Lighting designer Chris Kuroda and programmer Gary Radakovich spent the early part of 2003 touring with Phish and pushing the envelope of multi-user programming with the new grandMA version 4 software. "When Mike Falconer from A.C.T Lighting gave me a sneak preview of version 4 at the end of 2002 in Seattle, I was totally hooked on what this could mean for how Chris and I work," says Radakovich. "I've been a grandMA fan for a while now--things like the definable LTP priority of the programmer and the networking stuff has always been cool--but multi-user just blows me away."

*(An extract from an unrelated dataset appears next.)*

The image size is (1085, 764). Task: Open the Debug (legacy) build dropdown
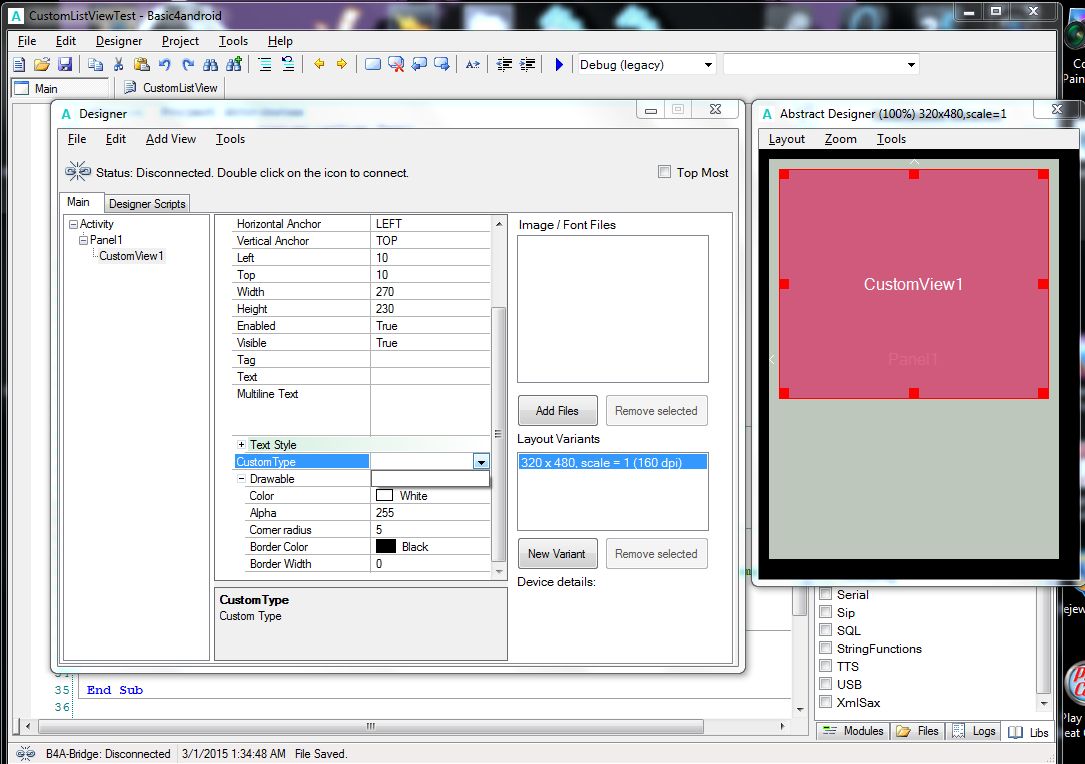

The Phish rig consists of 22 High End Systems Studio Beam™ PCs, 30 High End x.Spots™, and 200 conventionals which, along with the two grandMAs out front, were all provided by Creative Stage Lighting. Although only one grandMA is actually sending data to the lights, the other console is more than just a backup. Kuroda explains. "The grand plan was to slowly phase out the 40 Altstars we have been using for years--a great light, but it only operates properly on its own console speaking its own protocol. The plan's final goal was to have me running the 40 or so Altstar replacement lights, as well as everything conventional on my console, while Gary runs everything else. Having it all be one show, I can take over everything or vice versa at any given time, whether for pleasure or necessity. The terms main console and backup console are irrelevant to our situation, as our consoles are neither or both, however you choose to look at it." Chris and Gary are on the road with Phish this summer.